As with many complicated machines, though, a systemwide breakdown can occur when even one part fails. Against the Colts the defense's unraveling began when one man, and not even an obviously important one—journeyman cornerback Donald Strickland, who's started just 24 games over eight seasons—left with a groin injury. Against the Steelers the problems were continuations of those that had developed over the course of the season, stemming from injuries to linebacker Calvin Pace (broken right foot in the preseason), nosetackle Kris Jenkins (lost for the year with a torn left ACL in Week 1) and safety Jim Leonhard (fractured leg suffered in practice before Week 13). Pace is the only Jet who can be considered an elite pass rusher; he played in the last 12 regular-season games in 2010 and had a sack in each of the Jets' three playoff games, but the foot hampered him until the bitter end. "His foot was 20% healed by the end of the year, and he's out there that way," says an admiring Ryan.

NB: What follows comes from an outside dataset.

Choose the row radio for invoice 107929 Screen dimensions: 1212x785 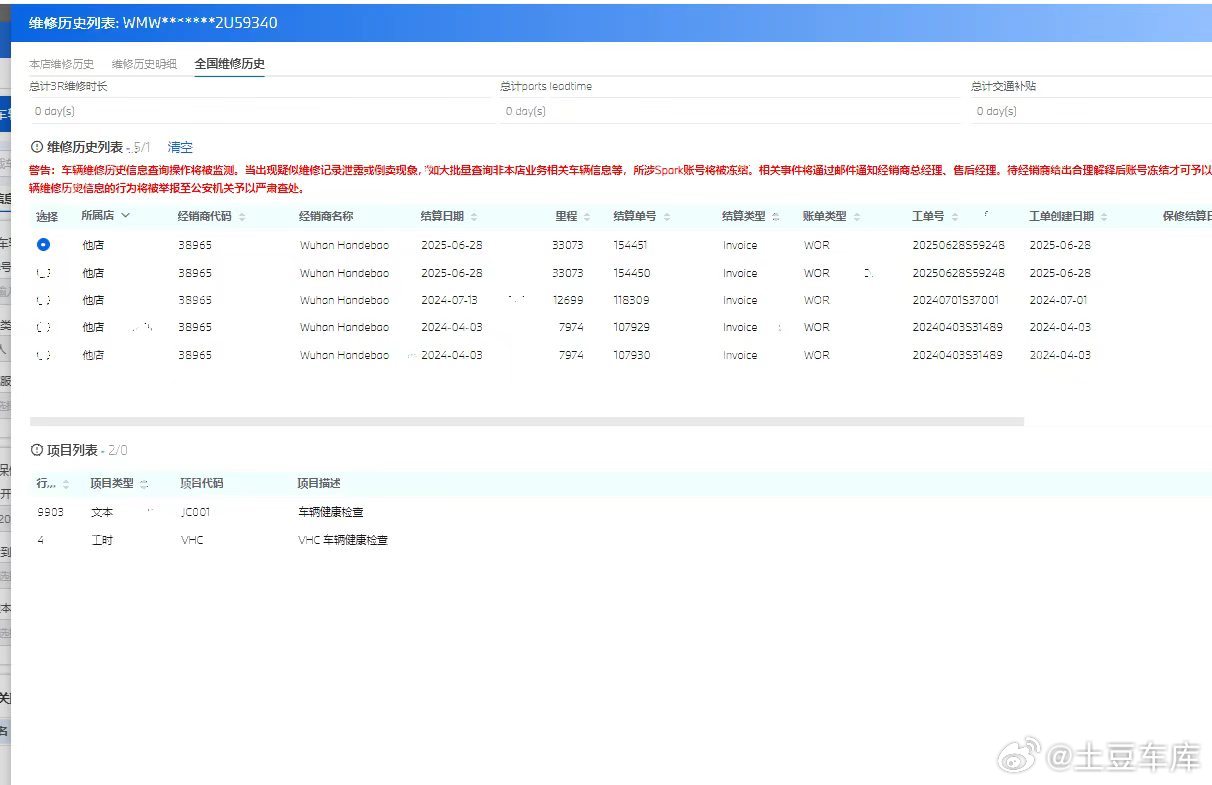pyautogui.click(x=43, y=327)
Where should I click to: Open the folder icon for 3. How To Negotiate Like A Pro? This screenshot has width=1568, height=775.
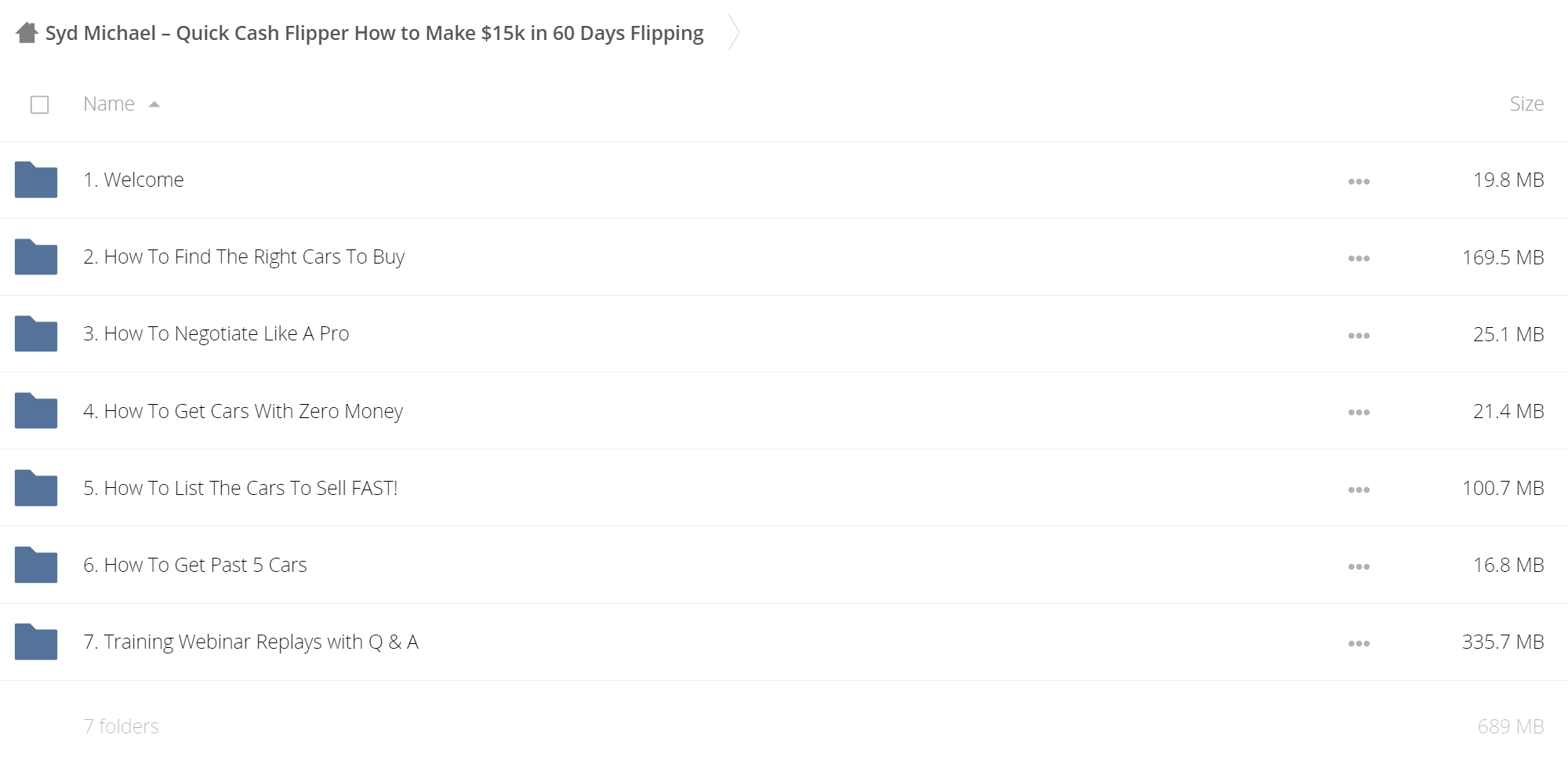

The Jets' defense was still very good despite the injuries—third in yards allowed per game, at 291.5; sixth in points per game, at 19.0—but it paled in comparison with 2009's group, which led the league by comfortable margins in both categories. "We're embarrassed by it," says Ryan of the defense's slight drop in his second season with New York. "We expect to be Number 1 every year." ("If he says it's an embarrassment, then it is," says Revis. "He's the boss.")

Free-agent cornerback Nnamdi Asomugha would have helped to cover for a still-thin pass rush—Pace is back to full health, but Jenkins has retired and veterans Shaun Ellis and Jason Taylor left for the Patriots and the Dolphins, respectively—but he spurned the Jets' advances, and instead they re-signed Antonio Cromartie, who's very good but not in Asomugha's elite category. The failure to upgrade means that any injuries will place more responsibility on unproven players such as rookie linemen Muhammad Wilkerson and Kenrick Ellis and free-agent linebacker Aaron Maybin, the Bills' first-round pick in 2009, who has so far been a bust.

The Jets believe another season's experience with Ryan's complicated scheme will mitigate their lack of depth. "This is our third year going into Rex's system, so we have familiarity with it, and that's a plus," says Harris. Ryan, not surprisingly, expects a return to the top of the charts. "We've got the scheme, we've got the players, we've got the continuity, we've been together, we know each other," says Ryan. "It's on."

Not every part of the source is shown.